Looking for a new career? Why not start with your best foot forward and consider highly in-demand fields that are starved for qualified applicants? Across a range of industries, specialized markets are facing huge shortages, and if one of these jobs appeals to you, you’ll be a hot commodity right out of the gate.
The teacher shortage is predicted to hit 100,000 by 2018 and it’s not very hard to see why. Horror stories of long work hours, small budgets that see many teachers purchasing supplies out of pocket, strict curriculum standards, and low wages are pervasive and contributed to a 35 percent decline in teacher-preparation program enrollment from 2009 to 2014. This means fewer teachers, leading to larger class sizes and less preparatory time, turning off prospective teachers and perpetuating the cycle. That’s why the focus has shifted to enticing teachers with student loan forgiveness programs, signing bonuses, and tuition reimbursement. If you have a passion for one of the highest callings, now is a great time to pursue a teaching career.

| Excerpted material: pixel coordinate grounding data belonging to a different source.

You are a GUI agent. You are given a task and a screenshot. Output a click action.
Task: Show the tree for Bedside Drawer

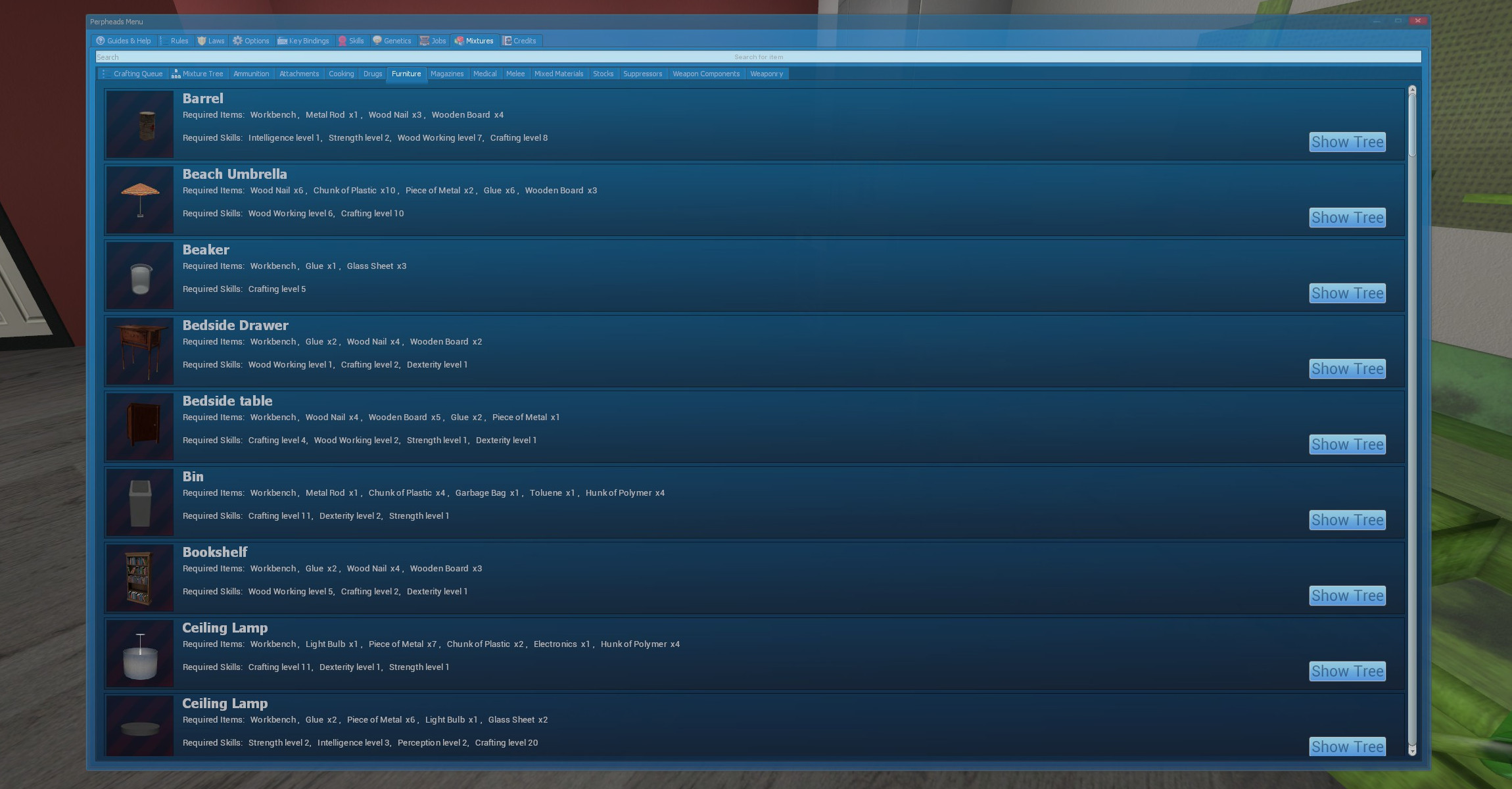pos(1347,369)
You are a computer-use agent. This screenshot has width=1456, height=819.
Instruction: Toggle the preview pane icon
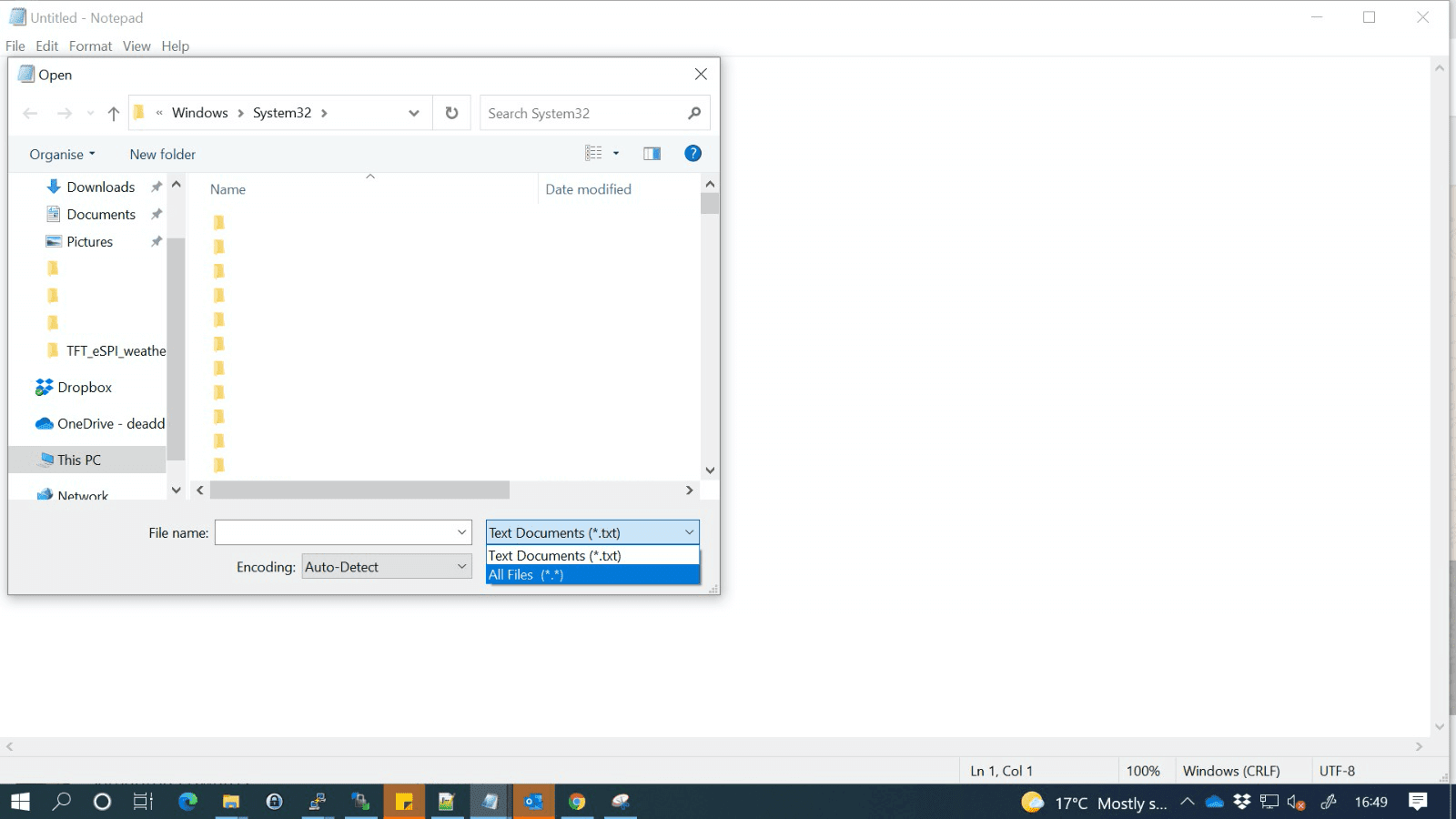(652, 153)

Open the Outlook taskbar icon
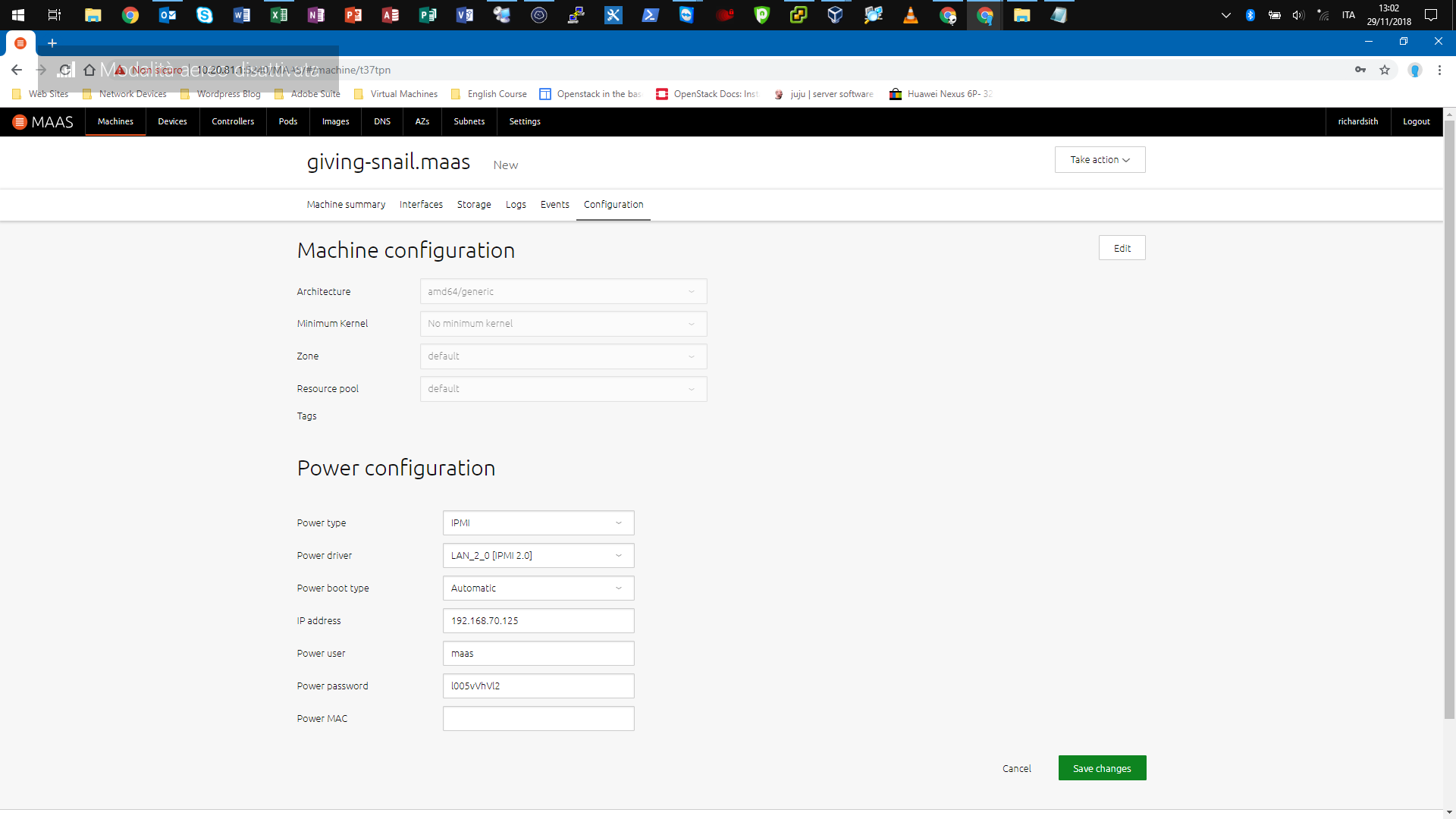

As restaurants pop up on every street corner, restaurant owners more and more frequently find themselves competing for the same skilled chef. Restaurants don’t suffer from market shrinks as keenly as retail stores, so their growth continues mostly unhindered and culinary school graduates enjoy a wealth of jobs to pick from; in Denver, for example, 10 restaurants open on average every year. In 2015, the number was closer to 50. Restaurant culture also promotes working your way up, making this a good choice for anyone who is more work than academically-inclined.
Nearly every facet of the health care field is aching for applicants. Historically high barriers for entry are being traded for apprenticeships and outreach programs as aging Baby Boomers and more accessible healthcare under the ACA further strain an already stressed system. Combine that with high stress and poor work environment and the 178 percent rate change of nurses leaving the field since 2001 makes sense. In particularly high demand are nurse practitioners, who are replacing family doctors more and more in general practice. Online programs, such as the family nurse practitioner programs at Bradley, which are used to obtain the required degrees are becoming increasingly popular as the shortage hits crisis levels, and similar to teaching, more and more incentive programs are becoming available to nursing students and health care workers.
The two million jobs lost in the construction sector during the housing bust have left a hole in the now-booming industry that desperately needs to be filled. The trades in America have been lacking in new blood regardless, but high demand now means the time is ripe to take up a skilled trade. There is a particular clamor for qualified plumbers, electricians, and carpenters as those workers near retirement: over half of U.S. skilled trades workers are over 45.
As unemployment rates hit lows not seen in almost two decades, more and more companies will be competing for the same small pool of applicants. If you want to be part of a highly sought after field, consider those facing labor shortages. It’s a worker’s market in America today; take full advantage.